THE near-£15 million regulatory fine on Royal Bank of Scotland and its NatWest subsidiary for flawed mortgage advice is piffling in the greater scheme of things. It is barely what a bank might pay in a “golden hello” to buy an executive director out of his bonus entitlement at his previous employer before loading him up with bonuses at his new berth.
But, as RBS boss Ross McEwan is aware, it is the cumulative retro- rockets of reputational damage that is the problem as the bank tries to persuade punters and politicians it is a transformed business from that which plunged into state-ownership.
McEwan has put giving good service to customers front and centre of his strategy since taking the hot seat nearly a year ago, after predecessor Stephen Hester had spent years with a different focus of sorting out the RBS financial basket case.
But the boss must sometimes feel he is walking up the down escalator in trying to change perceptions as the bank is beset by bad publicity, what he himself has ruefully predicted as awaiting “bumps in the road”.

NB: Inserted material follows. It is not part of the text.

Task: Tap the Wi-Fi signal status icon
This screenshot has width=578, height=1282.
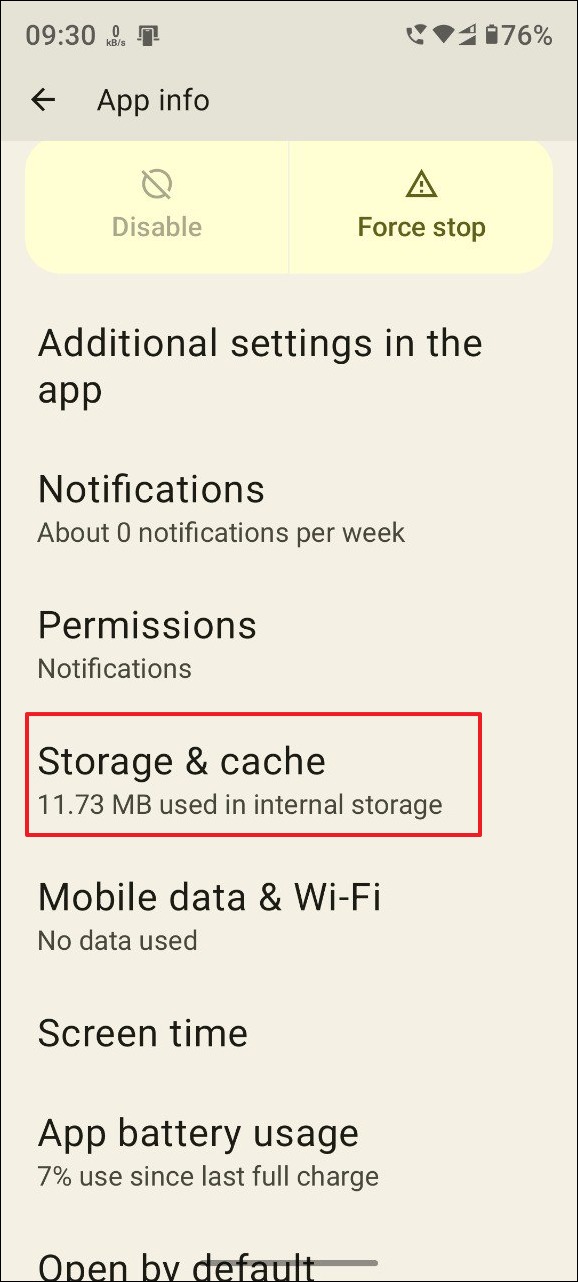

There have been the big Libor-rigging fines, the wrongful selling of payment protection insurance (PPI), the independent reports saying the bank’s treatment of small businesses was poor (including the mis-selling of rate-hedging products to SMEs), and a continuing probe by the Financial Conduct Authority (FCA) into whether its now-disbanded global restructuring group manipulated small companies into financial distress.
Now we have this latest FCA judgment that RBS and NatWest sold mortgages to customers between 2011 and 2013 – when the bank was in taxpayer ownership and higher standards might have been expected – without properly assessing whether those customers could afford them.
Advisers failed to check customers’ budgets properly or recommend the most appropriate mortgage term. Some advisers even gave their own Mark Carney-like guidance on what they thought would happen to interest rates. It sounds like getting advice on one of the most important commitments many people make from a guy in the pub, whose friend knows a bloke who says…
Esoteric, it ain’t, more like meat-and-two-veg retail banking, and a damning FCA statistic is that only two of 164 sales reviewed met the required standard. And this slapdash approach was happening between three and five years after the financial crash when banks had allegedly learnt their lessons and, in the infamous words of Barclays’ Bob Diamond, the time for remorse was over.
To McEwan’s credit, since November 2012 when he joined RBS as the head of its retail operation, the group has overhauled its mortgage sales processes and retrained all staff – including taking them completely off the front line for an extended period. Even so, RBS will not welcome yet more attritional publicity as it takes the scenic route back to grace.
Competitive threat cannot be discounted
Latest data from Kantar shows continuing pressure from discounters Lidl and Aldi on Britain’s big supermarket groups. The discounters turned the screw over the summer, with more than 50 per cent of households shopping at least once at one or the other.
However, even though Lidl and Aldi now threaten Asda, Sainsbury’s, Tesco and Morrisons, it is Tesco and Morrisons which are most vulnerable because of the disruptive operational change that is happening or in the works.